From Psychology Today . . . was there ever any doubt? Anyone who has lived a dog for any length of time knows that they can feel when we are don't doing well. often, they will stay close and be extra affectionate.
New research shows that dogs respond to their owner's unhappiness. Published onJune 7, 2012 by Stanley Coren, Ph.D., F.R.S.C. in Canine Corner
People often report that it seems as if their dogs are reading their emotional state and responding in much the same way that a human would, providing sympathy and comfort, or joining in their joy. For example an acquaintance named Deborah told me that she had just gotten off of the phone after learning that her sister's husband had died and was sitting on the sofa wiping tears from her eyes and trying to deal with her sadness.

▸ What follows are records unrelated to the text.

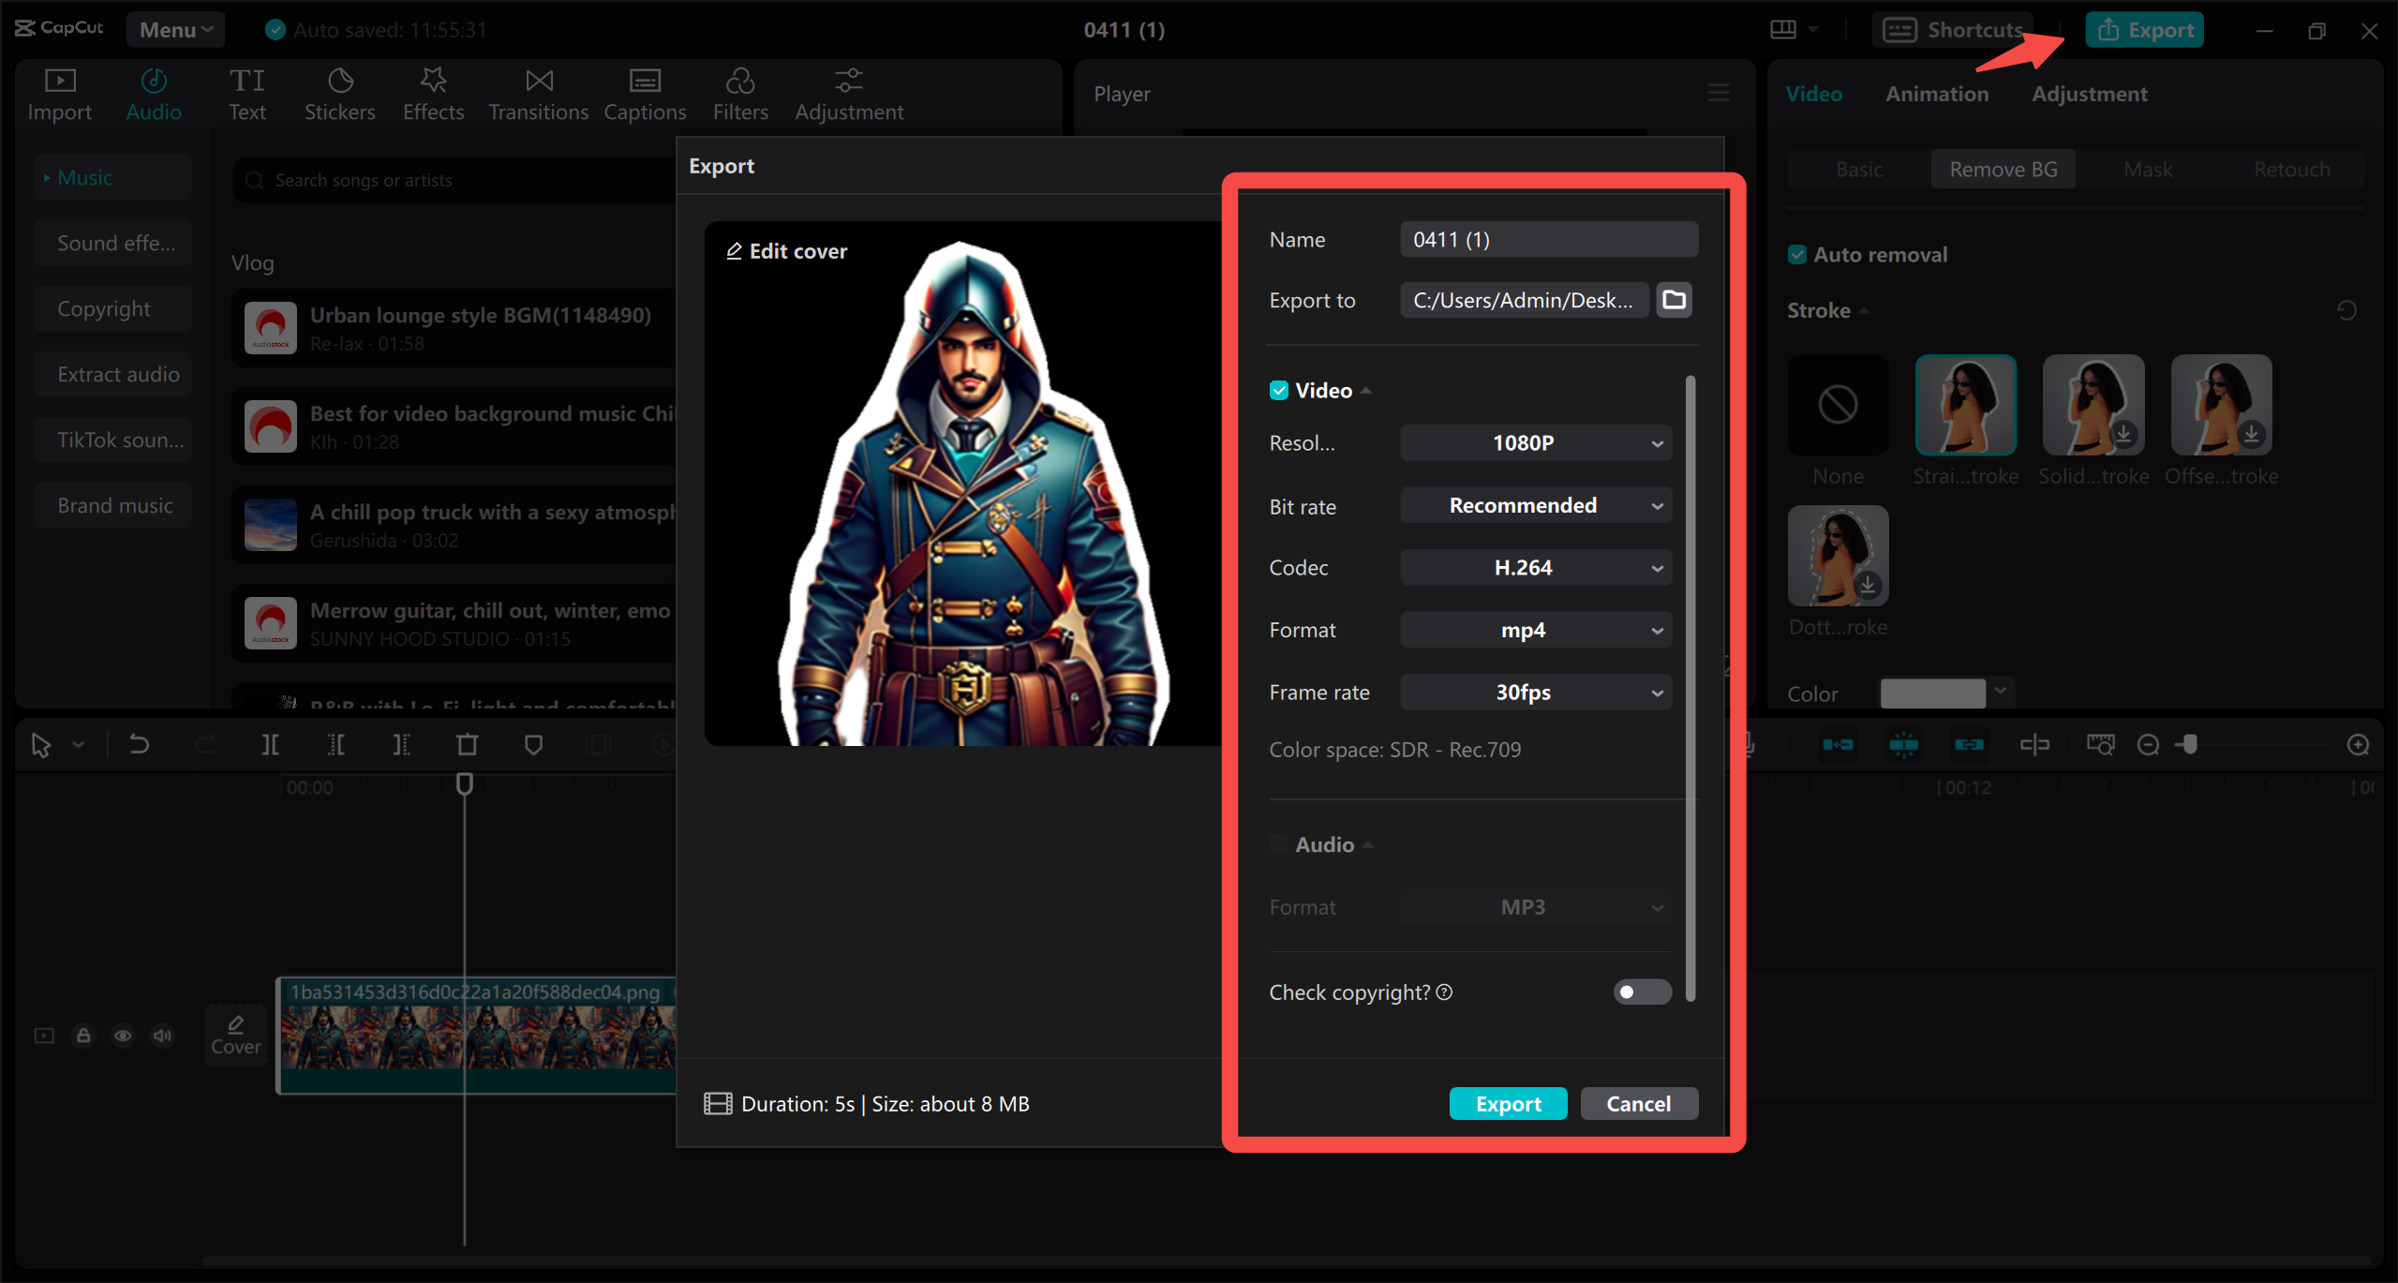Cancel the export dialog
This screenshot has height=1283, width=2398.
(x=1638, y=1103)
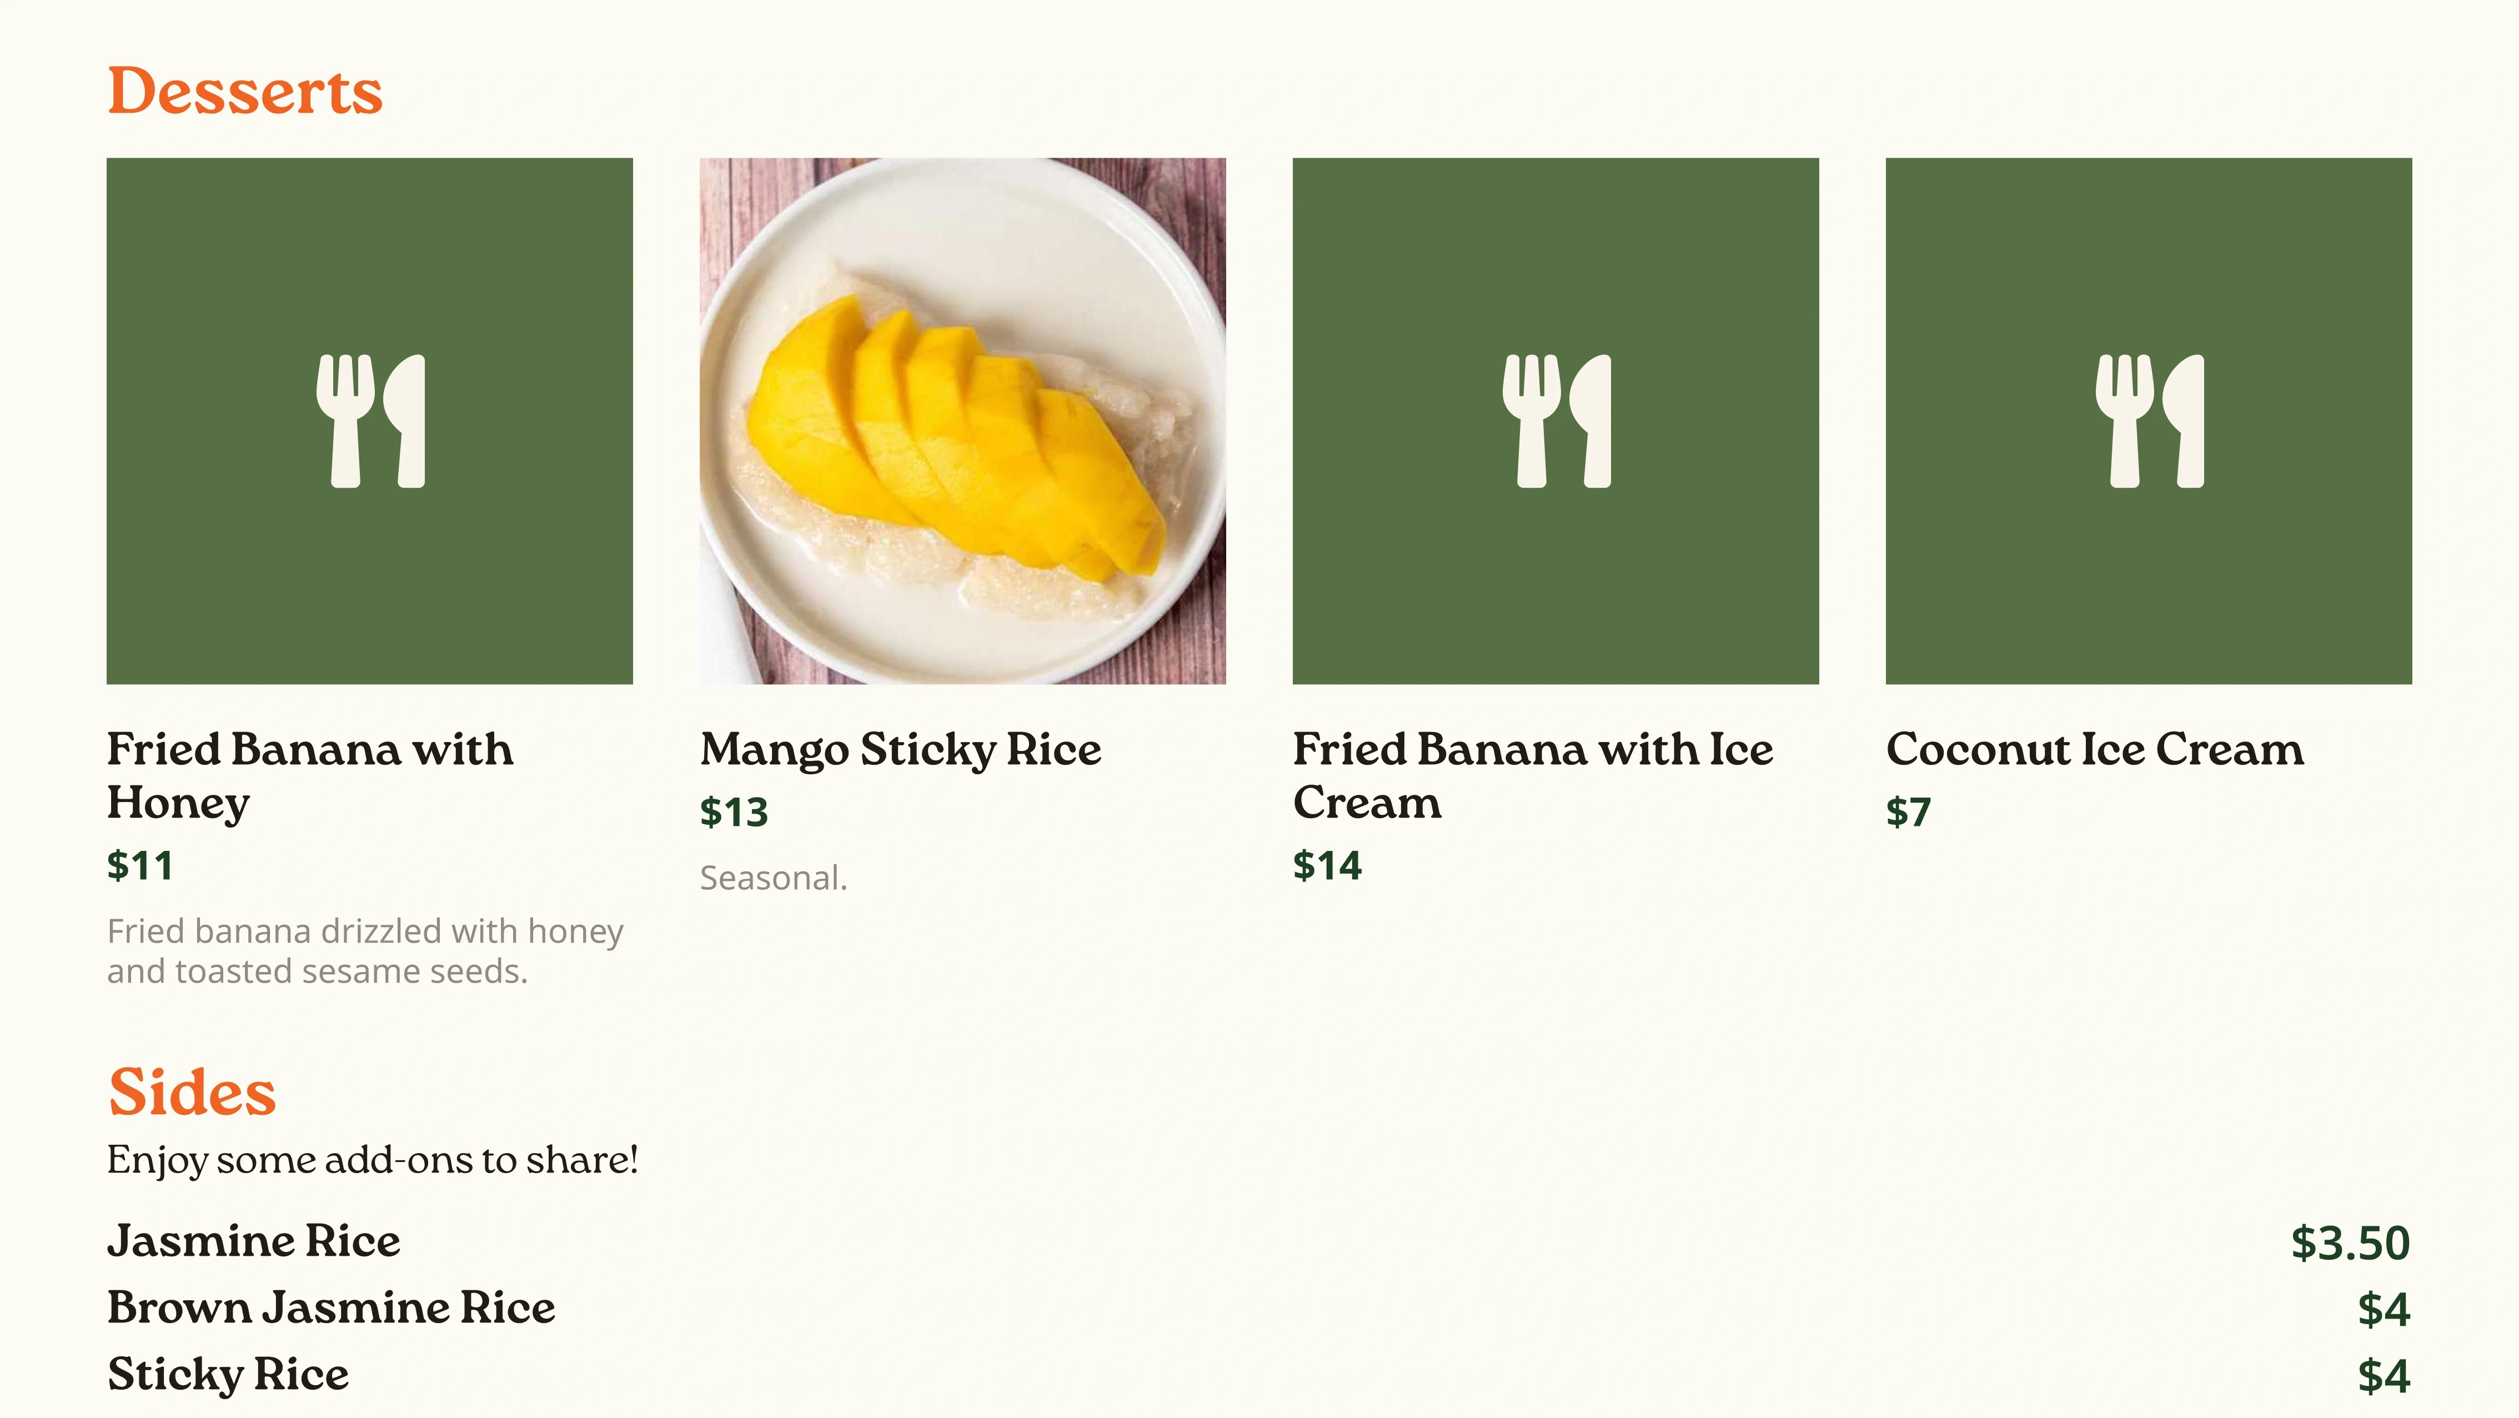Image resolution: width=2519 pixels, height=1418 pixels.
Task: Click the $3.50 Jasmine Rice price
Action: pyautogui.click(x=2350, y=1243)
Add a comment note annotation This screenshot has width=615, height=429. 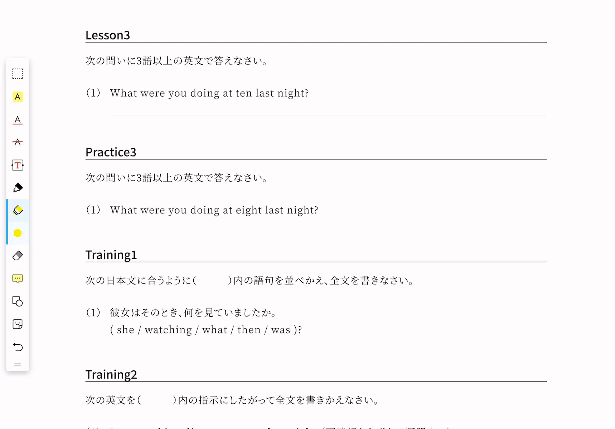coord(18,278)

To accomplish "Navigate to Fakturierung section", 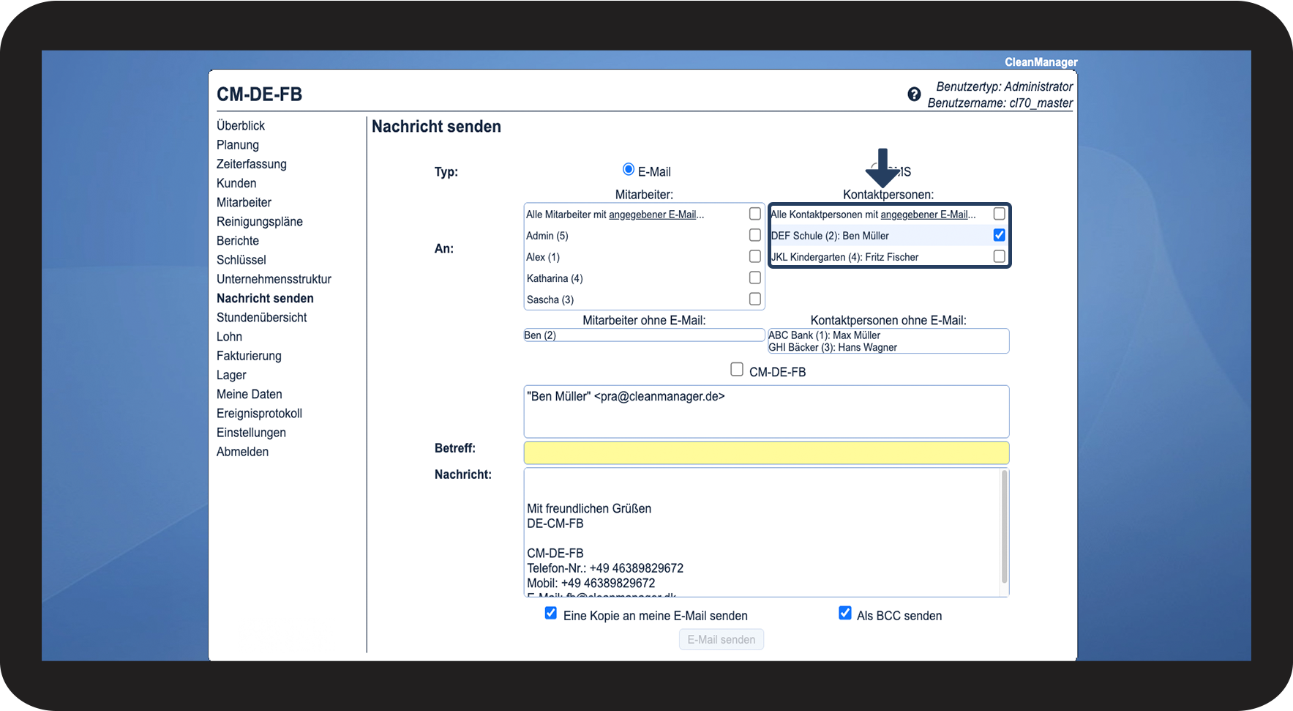I will click(x=249, y=356).
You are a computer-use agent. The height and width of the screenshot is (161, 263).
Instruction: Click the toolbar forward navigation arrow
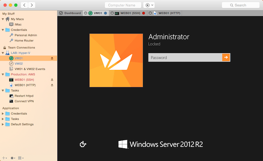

She said, "At that moment Angus [her Golden retriever] came over to me and laid his head on my knee and began to whimper. A moment later he quietly walked away, and then returned with one of his favorite toys and gently put it in my lap, and gently licked my hand. I knew he was trying to comfort me. I believe that he was feeling my pain and hoping that the toy which made him happy might also help me to feel better.."
Such incidents involving pet dogs appear to be quite common and at face value they seem to show that dogs are showing empathy for their owners. Generally speaking empathy can be defined as the ability to put oneself into the mental shoes of another person to understand and even share their emotions and feelings. Although dog owners seem to be quite sure that their dogs have empathy for their feelings, if you make that suggestion to a group of psychologists are behavioral biologists it is more apt to start an argument rather than to bring out nods of agreement.